DIRECTIONS. The full listing must be reproduced exactly as given.

(PROVIDED RECORDS begins)

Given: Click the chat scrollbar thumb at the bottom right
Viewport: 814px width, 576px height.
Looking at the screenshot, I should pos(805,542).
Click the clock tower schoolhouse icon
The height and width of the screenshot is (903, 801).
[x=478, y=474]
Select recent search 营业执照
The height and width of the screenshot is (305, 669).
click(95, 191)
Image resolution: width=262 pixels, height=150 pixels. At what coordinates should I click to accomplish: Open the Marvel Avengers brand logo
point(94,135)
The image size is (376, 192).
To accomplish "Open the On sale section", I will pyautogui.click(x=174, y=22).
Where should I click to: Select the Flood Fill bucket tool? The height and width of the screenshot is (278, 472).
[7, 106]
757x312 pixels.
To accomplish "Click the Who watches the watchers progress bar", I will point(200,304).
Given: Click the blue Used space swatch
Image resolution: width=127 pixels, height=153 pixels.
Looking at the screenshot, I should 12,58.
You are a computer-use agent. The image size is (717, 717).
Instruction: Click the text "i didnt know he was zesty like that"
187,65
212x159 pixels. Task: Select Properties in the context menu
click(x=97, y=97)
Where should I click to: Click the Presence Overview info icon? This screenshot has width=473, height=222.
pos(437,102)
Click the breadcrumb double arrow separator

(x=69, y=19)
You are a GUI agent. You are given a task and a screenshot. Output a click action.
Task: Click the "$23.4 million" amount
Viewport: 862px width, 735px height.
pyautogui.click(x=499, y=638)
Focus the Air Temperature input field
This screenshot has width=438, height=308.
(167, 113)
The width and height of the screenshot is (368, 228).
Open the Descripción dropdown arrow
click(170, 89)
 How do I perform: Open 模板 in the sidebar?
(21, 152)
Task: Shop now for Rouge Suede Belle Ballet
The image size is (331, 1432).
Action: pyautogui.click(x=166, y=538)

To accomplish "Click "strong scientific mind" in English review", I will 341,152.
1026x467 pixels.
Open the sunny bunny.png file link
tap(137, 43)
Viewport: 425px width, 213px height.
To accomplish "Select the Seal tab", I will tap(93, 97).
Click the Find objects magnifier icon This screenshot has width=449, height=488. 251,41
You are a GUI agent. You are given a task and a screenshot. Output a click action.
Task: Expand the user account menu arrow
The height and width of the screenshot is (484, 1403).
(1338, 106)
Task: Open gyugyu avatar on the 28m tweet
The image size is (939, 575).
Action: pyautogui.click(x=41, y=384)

(PROVIDED RECORDS ends)

TASK ANSWER.
Given: Click the chat scrollbar thumb at the bottom right
Viewport: 814px width, 576px height.
Looking at the screenshot, I should pos(805,542).
Click the clock tower schoolhouse icon
The height and width of the screenshot is (903, 801).
[x=478, y=474]
Select recent search 营业执照
The height and width of the screenshot is (305, 669).
click(95, 191)
Image resolution: width=262 pixels, height=150 pixels. At what coordinates should I click to accomplish: Open the Marvel Avengers brand logo
point(94,135)
The image size is (376, 192).
To accomplish "Open the On sale section", I will pyautogui.click(x=174, y=22).
Where should I click to: Select the Flood Fill bucket tool? The height and width of the screenshot is (278, 472).
[7, 106]
757x312 pixels.
To accomplish "Click the Who watches the watchers progress bar", I will point(200,304).
Given: Click the blue Used space swatch
Image resolution: width=127 pixels, height=153 pixels.
Looking at the screenshot, I should 12,58.
You are a computer-use agent. The image size is (717, 717).
Instruction: Click the text "i didnt know he was zesty like that"
187,65
212x159 pixels. Task: Select Properties in the context menu
click(x=97, y=97)
Where should I click to: Click the Presence Overview info icon? This screenshot has width=473, height=222.
pos(437,102)
Click the breadcrumb double arrow separator

(x=69, y=19)
You are a GUI agent. You are given a task and a screenshot. Output a click action.
Task: Click the "$23.4 million" amount
Viewport: 862px width, 735px height.
pyautogui.click(x=499, y=638)
Focus the Air Temperature input field
This screenshot has width=438, height=308.
(167, 113)
The width and height of the screenshot is (368, 228).
Open the Descripción dropdown arrow
click(170, 89)
 How do I perform: Open 模板 in the sidebar?
(21, 152)
Task: Shop now for Rouge Suede Belle Ballet
The image size is (331, 1432).
Action: pyautogui.click(x=166, y=538)

To accomplish "Click "strong scientific mind" in English review", I will 341,152.
1026x467 pixels.
Open the sunny bunny.png file link
tap(137, 43)
Viewport: 425px width, 213px height.
To accomplish "Select the Seal tab", I will tap(93, 97).
Click the Find objects magnifier icon This screenshot has width=449, height=488. 251,41
You are a GUI agent. You are given a task and a screenshot. Output a click action.
Task: Expand the user account menu arrow
The height and width of the screenshot is (484, 1403).
(1338, 106)
Task: Open gyugyu avatar on the 28m tweet
The image size is (939, 575).
Action: pyautogui.click(x=41, y=384)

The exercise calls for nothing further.